The Public Certificates were sold to Banc of America Securities LLC (“BAS”) pursuant to an underwriting agreement, dated October 10, 2006 (the “Underwriting Agreement”), between the Company and BAS. A copy of the Underwriting Agreement is attached as Exhibit 1.1.
On October 12, 2006, the Private Certificates, consisting of $10,993,000 initial certificate balance of Class B Certificates, the Class CE Certificates and the Class P Certificates, were sold to BAS in a transaction exempt from registration under the Securities Act of 1933, as amended, pursuant to Section 4(2) thereof. The net proceeds of the sale of these certificates were applied to purchase the mortgage loans underlying the Certificates (the “Mortgage Loans”) from the Sponsor.
On October 12, 2006, the Residual Certificates were transferred to the Sponsor in a transaction exempt from registration under the Securities Act of 1933, as amended. The Residual Certificates constituted part of the purchase price for the Mortgage Loans.
The Mortgage Loans were originated or acquired by Option One and were purchased the Sponsor from Option One pursuant to a flow sale and servicing agreement, dated July 28, 2006 (the “Flow Sale and Servicing Agreement”), among the Sponsor, Option One and its affiliates. A copy of the Flow Sale and Servicing Agreement is attached as Exhibit 10.1. The Mortgage Loans were purchased by the Company from the Sponsor pursuant to a mortgage loan purchase agreement, dated as of September 1, 2006 (the “Mortgage Loan Purchase Agreement”), between the Company and the Sponsor. A copy of the Mortgage Loan Purchase Agreement is attached as Exhibit 4.2. The Sponsor assigned certain of its right, title and interest in the Flow Sale and Servicing Agreement to the Company pursuant to an assignment, assumption and recognition agreement, dated October 12, 2006 (the “AAR”), among the Company, the Sponsor and Option One. A copy of the AAR is attached as Exhibit 10.2.

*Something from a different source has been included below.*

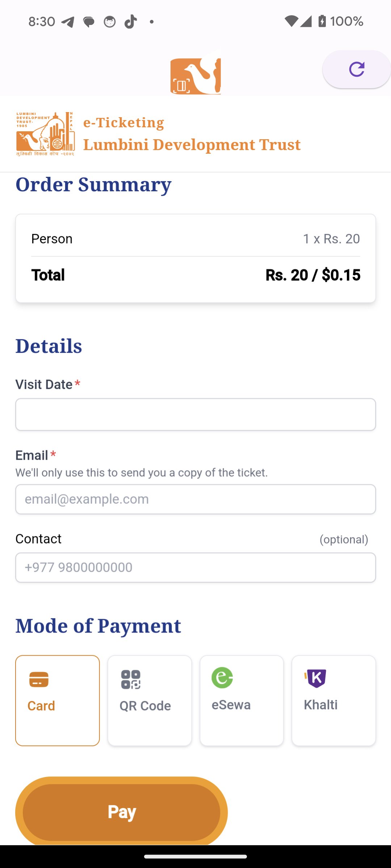
Task: Click the e-Ticketing header title
Action: [123, 123]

Wells Fargo Bank, N.A., as supplemental interest trust trustee, entered into an interest rate swap agreement with Bank of America, National Association, as counterparty, for the benefit of the holders of the Certificates. A copy of the interest rate swap agreement is attached as Exhibit 10.3.

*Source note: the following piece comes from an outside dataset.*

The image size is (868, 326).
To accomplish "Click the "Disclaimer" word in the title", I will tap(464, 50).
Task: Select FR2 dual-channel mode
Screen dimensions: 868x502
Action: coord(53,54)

Item 9.01 | Financial Statements and Exhibits |
| (c) | Exhibits (executed copies): The following execution copies of Exhibits to the Form S-3 Registration Statement of the Registrant are hereby filed: |
| 1.1 | Underwriting Agreement, dated October 10, 2006, between Asset Backed Funding Corporation and Banc of America Securities LLC (including exhibits). |
| 4.1 | Pooling and Servicing Agreement, dated as of September 1, 2006, by and among Asset Backed Funding Corporation, Option One Mortgage Corporation and Wells Fargo Bank, N.A. (including exhibits). |
| 4.2 | Mortgage Loan Purchase Agreement, dated as of September 1, 2006, between Asset Backed Funding Corporation and Bank of America, National Association. |
| 10.1 | Flow Sale and Servicing Agreement, dated as of July 28, 2006, among Bank of America, National Association, Option One Mortgage Corporation and its affiliates. |
| 10.2 | Assignment, Assumption and Recognition Agreement, dated October 12, 2006, among Bank of America, National Association, Asset Backed Funding Corporation and Option One Mortgage Corporation. |
| 10.3 | Interest Rate Swap Agreement, dated October 3, 2006, between Bank of America, National Association and Wells Fargo Bank, N.A. |
Signature page to follow
SIGNATURES
Pursuant to the requirements of the Securities Exchange Act of 1934, the registrant has duly caused this Report to be signed on its behalf by the undersigned hereunto duly authorized.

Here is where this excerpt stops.